No. The standalone NIE certificate is a plain A4 white sheet of paper. Only the TIE card (for non-EU residents) has a photo and biometric data. EU citizens who register as residents get a small green paper certificate with no photo.

Do I need to translate my supporting documents?
For most NIE applications by EU citizens, no. EU passports and ID documents are accepted as-is. For non-EU citizens, supporting documents that justify the reason for the NIE (employment contracts, mortgage offers from foreign banks, etc.) sometimes need a sworn Spanish translation. Property purchase contracts drafted by a Spanish lawyer are already in Spanish and need no translation.

Will applying for an NIE make me a Spanish tax resident?
No. Having an NIE does not change your tax residency. You remain a tax resident of your home country unless you actually live in Spain for more than 183 days per year. The NIE is just an identification number, not a residency status.

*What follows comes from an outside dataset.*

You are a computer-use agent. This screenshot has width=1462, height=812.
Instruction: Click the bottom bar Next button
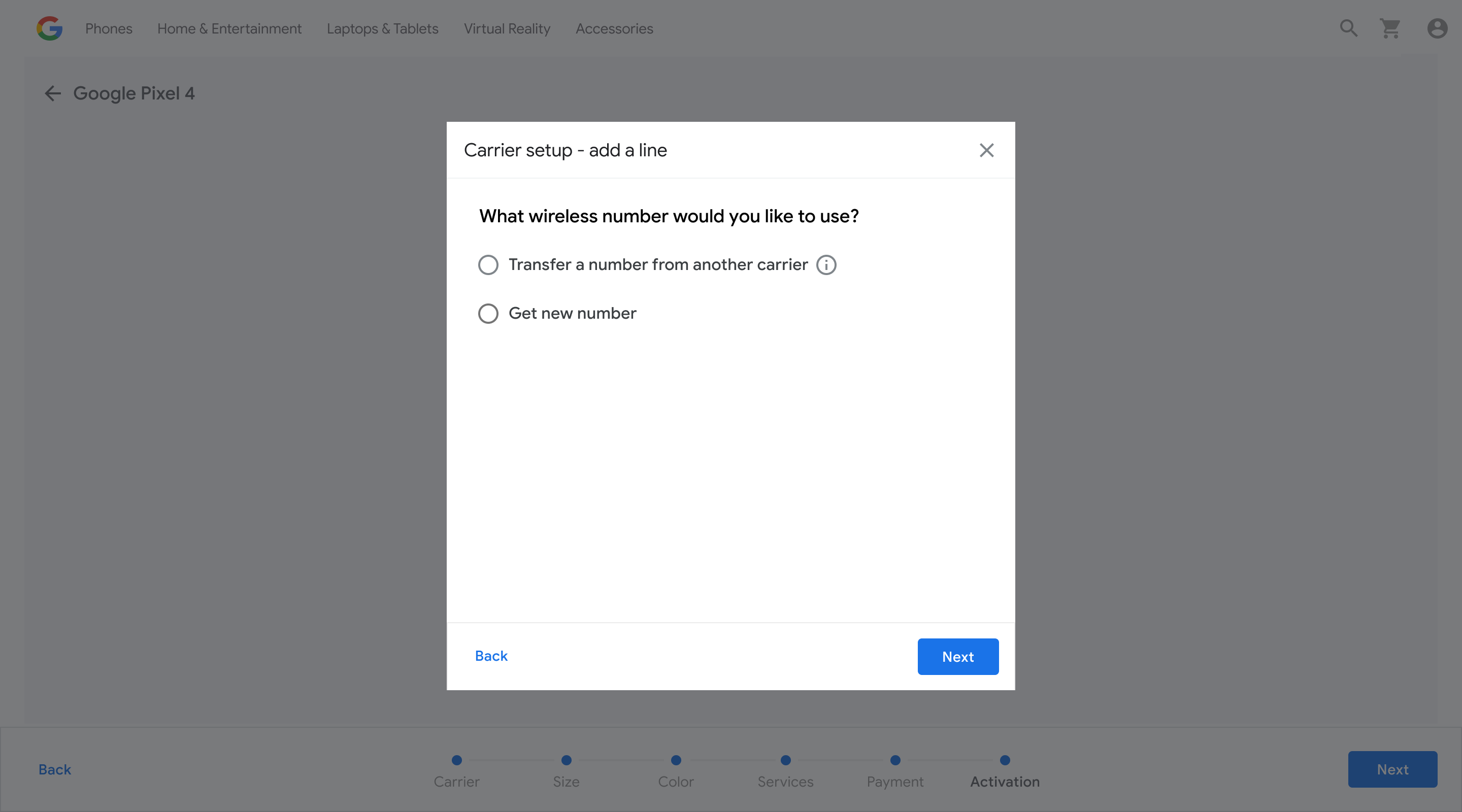(1392, 769)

Why was my NIE application rejected at the consulate?
The most common reason at consulates is insufficient justification for needing the NIE. Some consulates (particularly busy ones like London) prefer to send applicants to Spain unless there is a clear reason they cannot travel. Stronger justifications (a signed reservation contract, a mortgage offer in progress, a notarised power of attorney for a property purchase) significantly improve approval rates.

Can I open a Spanish bank account without an NIE?
Some Spanish banks accept passport-only accounts for non-residents on a temporary basis, but they will require the NIE within a few weeks to keep the account open. If you only need to receive funds for a property purchase, banker's drafts or international wire transfers from your home country bank work without a Spanish account.

The cita previa website never has appointments. What should I do?
The "no hay citas disponibles" message is the most frustrating part of the system. New slots are released throughout the day, but most often early morning Spanish time. Try refreshing at 8:00 sharp. Use a different device or IP address than the one that just told you no slots are available, the system caches by IP. If your local province is consistently full, try a smaller neighbouring province, or use a third-party booking service (€30-€70) that monitors slot releases automatically. Or skip the queue entirely with a power of attorney through a lawyer.

Can the consulate refuse to issue my NIE?
Yes, technically. The consulate can decide that your reason for needing the NIE is not strong enough, or that you should apply in Spain instead. In practice this happens most often when the applicant has not provided clear documentary evidence (no reservation contract, no business registration, no employment contract). Bring the strongest evidence you have. If a consulate refuses, you can still apply in Spain or via a representative through power of attorney.

Do I lose my NIE if I leave Spain?
No. The number is permanent and stays with you for life. If you sell your property and leave Spain entirely, you can return ten years later and your NIE will still be in the system. You may need to request a fresh printout of the certificate, but the number itself never changes.